Louis Philippe Dalembert, auteur haïtien de langue française et créole, décrit avec Avant que les ombres s’effacent, un épisode peu connu de l’Histoire de la seconde guerre mondiale. En 1939, l’état haïtien accueille les juifs qui en font la demande et leur donne la nationalité haïtienne. En 1941, après Pearl Harbor, le président haïtien, Elie Lescot, déclare la guerre à Hitler.
Le vendredi 12 décembre 1941, par une paisible matinée caraïbe où le
soleil, à cette époque de l'année, caresse la peau plutôt que de la
mordre, la république indépendante, libre et démocratique d'Haïti
déclara les hostilités au IIIe Reich et au Royaume d'Italie. L'annonce
prit de court les citoyens, qui, tournés vers les festivités de Noël,
avaient déjà oublié que, quatre jours plus tôt, incapable d'avaler
l'anaconda de Pearl Harbor, leur bout d'île avait fait une virile entrée
en guerre contre l'Empire nippon. L'information avait déboulé à la
vitesse d'un cyclone force 5 sur la planète ; des centaines de millions
de sceptiques avaient eu du mal à en croire, qui leurs yeux, qui leurs
oreilles, selon qu'ils l'avaient lue dans les gazettes ou captée sur
leur poste tsf. Les têtes couronnées du Japon et leurs fidèles sujets
n'en étaient toujours pas revenus.
Le Saint Louis à Hambourg : 1939 |
Le narrateur est le personnage principal du roman, Ruben Schwarzberg. Il raconte sa vie à sa petite nièce venue d’Israël pour porter secours à la population à l’occasion du séisme qui frappa l’île en 2010.
Né en Pologne en 1913, Ruben Schwarzberg a passé son enfance et son adolescence à Berlin où il devient médecin. Il vit dans une famille juive aimante avec un mère pour qui le fait religieux et les traditions sont très importants. Il décrit la montée du nazisme et l’antisémitisme grandissant dans l’Allemagne des années 30 jusqu’à cette nuit de Cristal en 1938, où des synagogues furent brûlées, des juifs assassinés ou envoyés en camp de concentration.

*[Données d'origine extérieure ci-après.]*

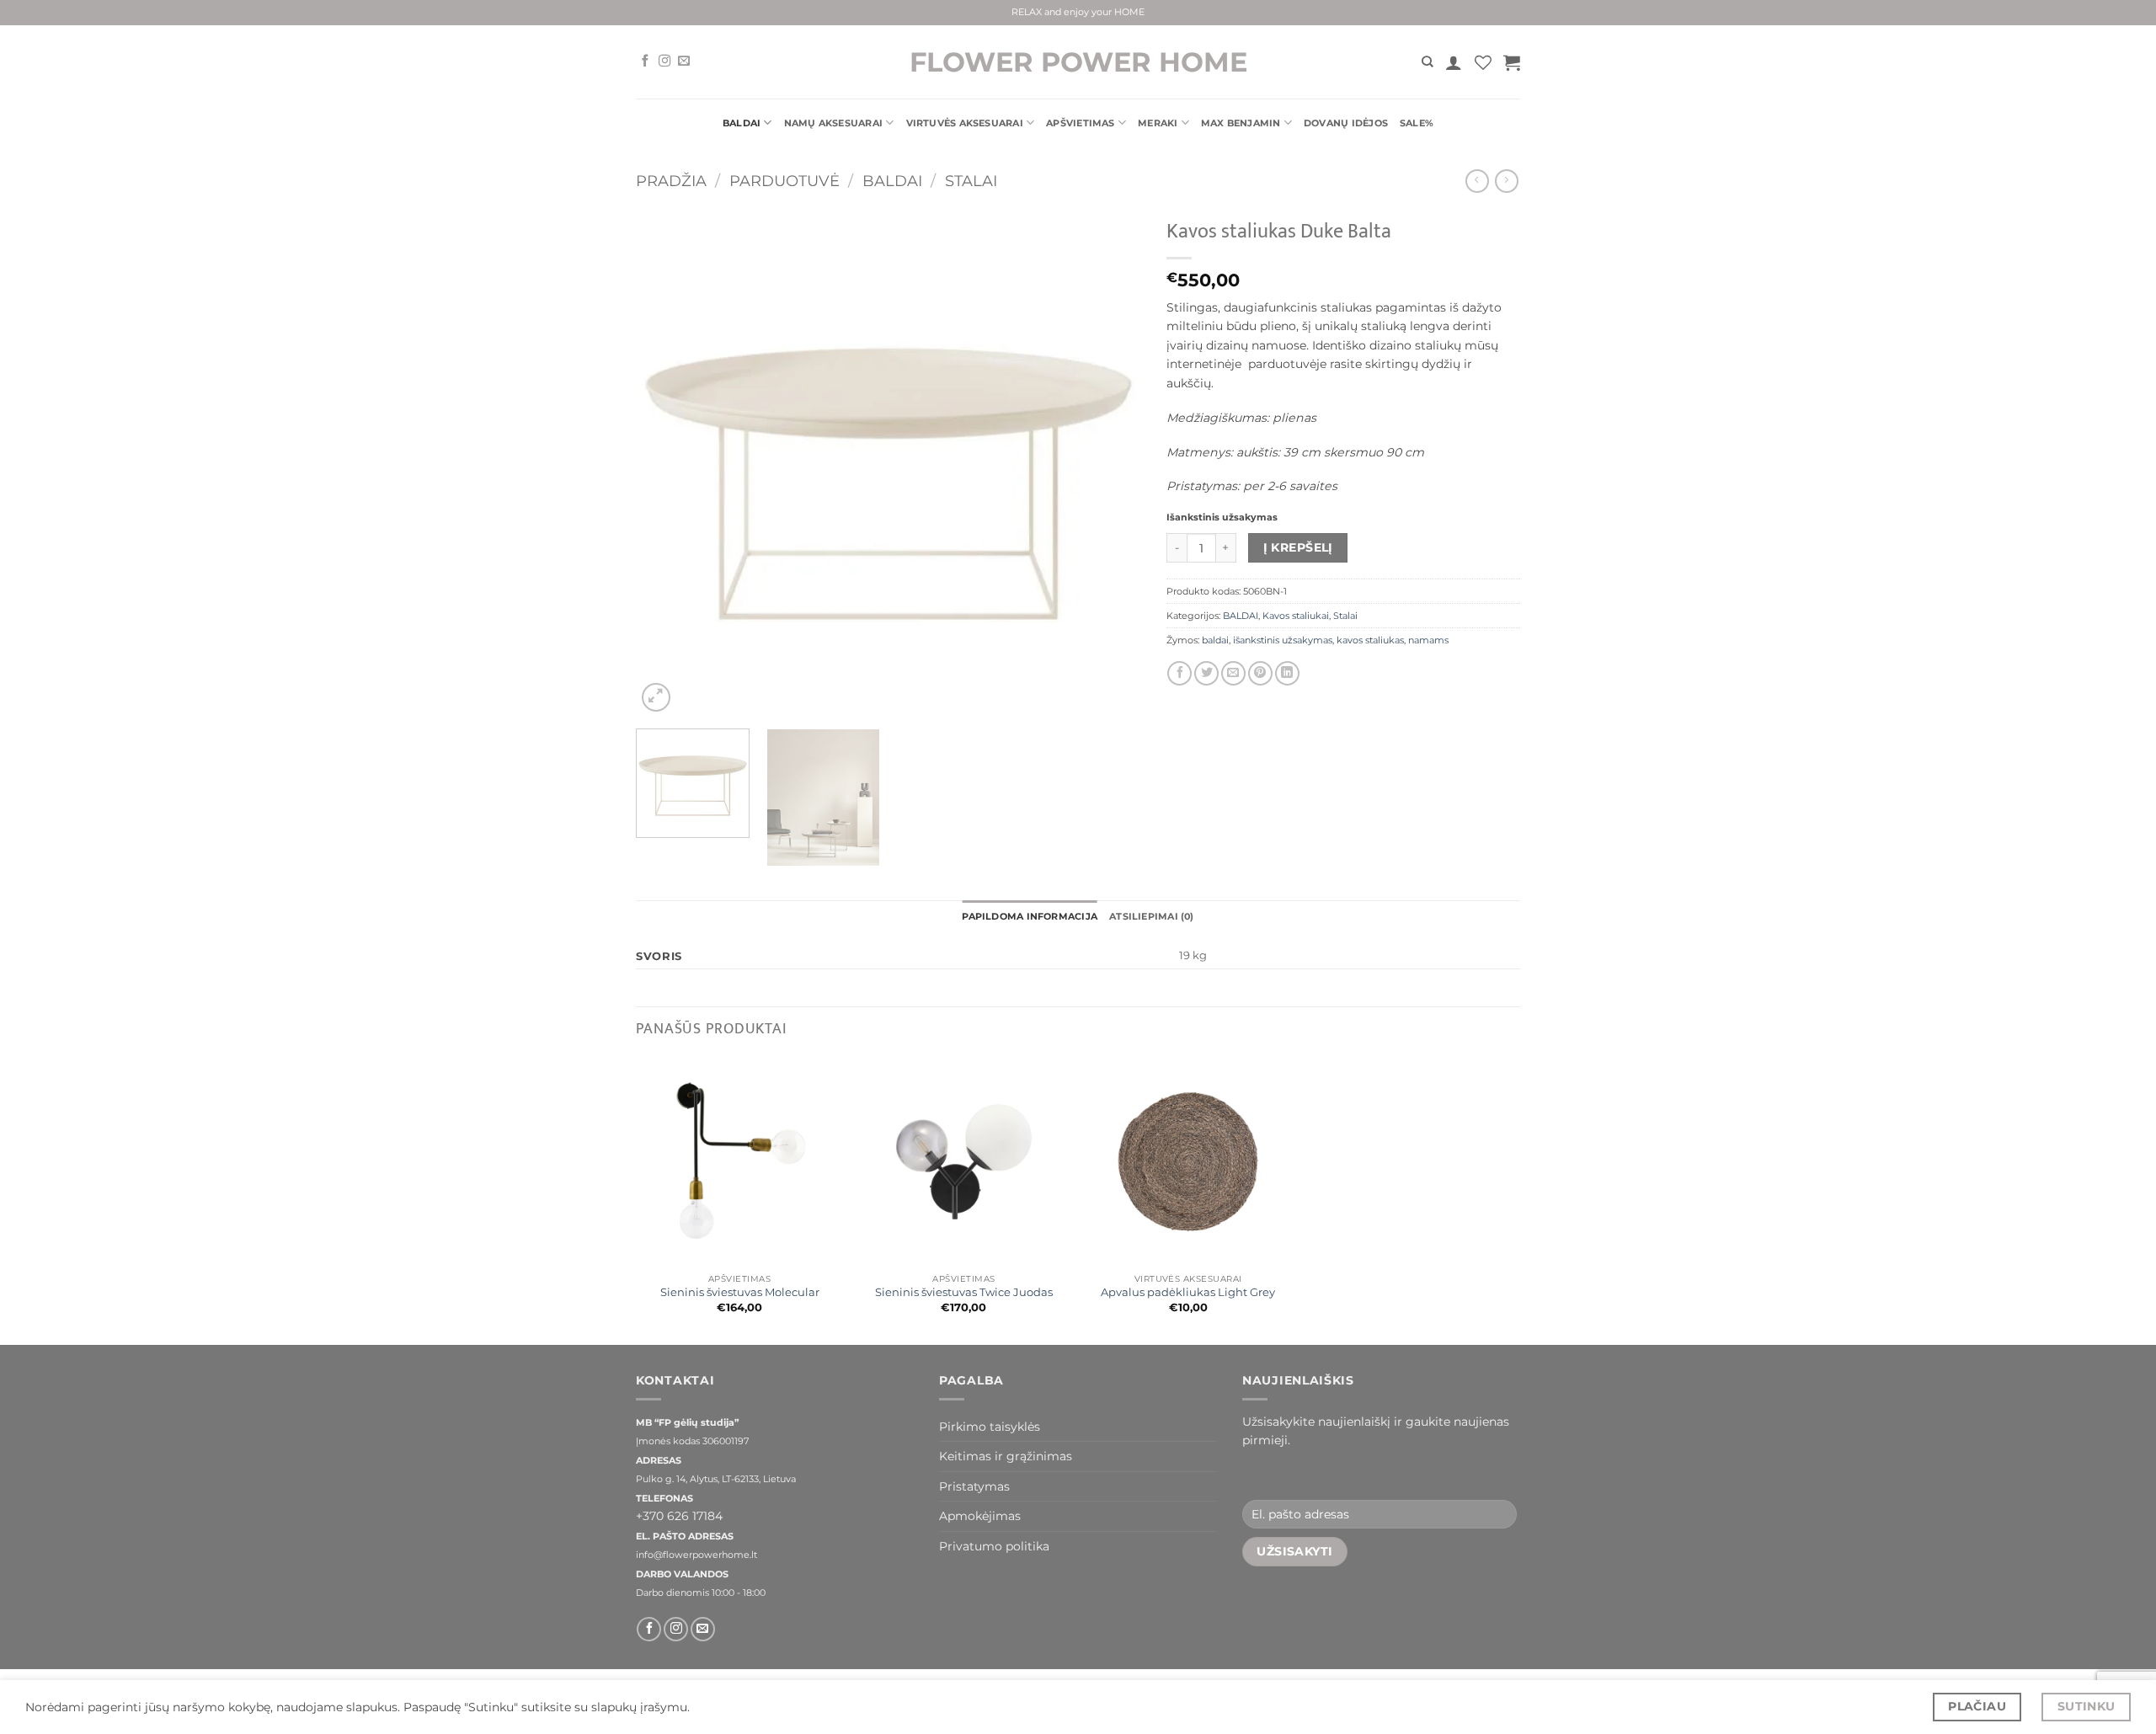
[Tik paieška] (1427, 61)
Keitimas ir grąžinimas (1005, 1456)
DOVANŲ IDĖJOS (1346, 123)
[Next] (1110, 463)
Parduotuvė (784, 180)
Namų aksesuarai (833, 123)
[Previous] (667, 463)
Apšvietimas (1080, 123)
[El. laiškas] (684, 61)
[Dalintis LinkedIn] (1287, 673)
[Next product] (1476, 181)
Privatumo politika (994, 1546)
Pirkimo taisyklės (989, 1426)
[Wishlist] (1483, 62)
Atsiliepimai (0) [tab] (1151, 916)
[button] (1453, 62)
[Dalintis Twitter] (1206, 673)
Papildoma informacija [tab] (1029, 916)
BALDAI (741, 123)
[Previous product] (1506, 181)
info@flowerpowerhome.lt (696, 1555)
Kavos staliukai (1295, 616)
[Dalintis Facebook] (1179, 673)
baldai (1215, 640)
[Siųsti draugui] (1233, 673)
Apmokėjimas (980, 1515)
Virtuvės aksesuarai (964, 123)
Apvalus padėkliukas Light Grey (1188, 1292)
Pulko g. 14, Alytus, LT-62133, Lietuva (716, 1479)
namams (1428, 640)
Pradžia (671, 180)
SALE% (1416, 123)
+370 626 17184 (679, 1515)
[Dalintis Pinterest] (1260, 673)
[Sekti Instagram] (664, 61)
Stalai (971, 180)
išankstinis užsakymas (1282, 640)
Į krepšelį (1298, 547)
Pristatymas (974, 1486)
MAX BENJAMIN (1241, 123)
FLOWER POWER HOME (1078, 62)
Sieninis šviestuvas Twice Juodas (964, 1292)
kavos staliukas (1370, 640)
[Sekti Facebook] (645, 61)
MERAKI (1157, 123)
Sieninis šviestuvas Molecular (739, 1292)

La famille du docteur émigre aux Etats-Unis ou en Palestine mais Ruben et son oncle sont envoyés à Buchenwald. Ils en sortiront sur la recommandation d’un ami mais à condition de quitter le pays. C’est là que se place l’extraordinaire et angoissante équipée du navire le Saint Louis qui partit, en 1939, de Hambourg en direction de Cuba, transportant avec lui un millier de juifs forcés d’émigrer. Cuba, puis les Etats-Unis et le Canada refusant de les recevoir, le Saint Louis dut débarquer ses passagers en Angleterre ou en France. Le docteur se retrouve alors à Paris, partageant la vie de la communauté haïtienne puis, après avoir reçu la nationalité, émigrant à Haïti où il se fixera et fondera une famille. Le roman est un vibrant hommage à son pays de la part de l'écrivain.
Premier pays
de l'Histoire contemporaine à avoir aboli les armes à la main
l'esclavage sur son sol, le tout jeune État avait décidé lors, pour en
finir une bonne fois avec la notion ridicule de race, que les êtres
humains étaient tous des nègres, foutre ! Article gravé à la baïonnette
au numéro 14 de la Constitution. Aussi existe-t-il dans le vocabulaire
des natifs de l'île des nègres noirs, des nègres blancs, des nègres
bleus, des nègres cannelle, des nègres rouges, sous la peau ou tout
court, des nègres jaunes, des nègres chinois aux yeux déchirés... Dans
la foulée, ces nègres polychromes avaient décrété que tout individu
persécuté à cause de son ethnie ou de sa foi peut trouver refuge sur le
territoire sacré de la nation.
Ida Faubert, poétesse haïtienne |
Ce récit est passionnant car nous sommes introduits dans différents pays et milieux pendant les années 30 et plus tard à Haïti. Nous vivons ainsi tour à tour à Berlin dans une époque violente et tourmentée, à Paris dans un milieu mondain et cultivé, militant anti-nazi, mais qui s’amuse et jette ses derniers feux avant l’orage qui menace; enfin à Haïti qui a sauvé des milliers de juifs et qui vit au son des tambours vaudous, au gré des révolutions qui mettent à mal les gouvernants. De plus le roman n’est pas sans nous rappeler notre actualité. En effet, bien que le Saint Louis soit un navire confortable, on ne peut s’empêcher de faire un parallèle avec les demandeurs d’asile de nos jours qui fuient des pays en guerre, traversant la mer sur des bateaux de fortune, au péril de leur vie, et trouvent les frontières fermées.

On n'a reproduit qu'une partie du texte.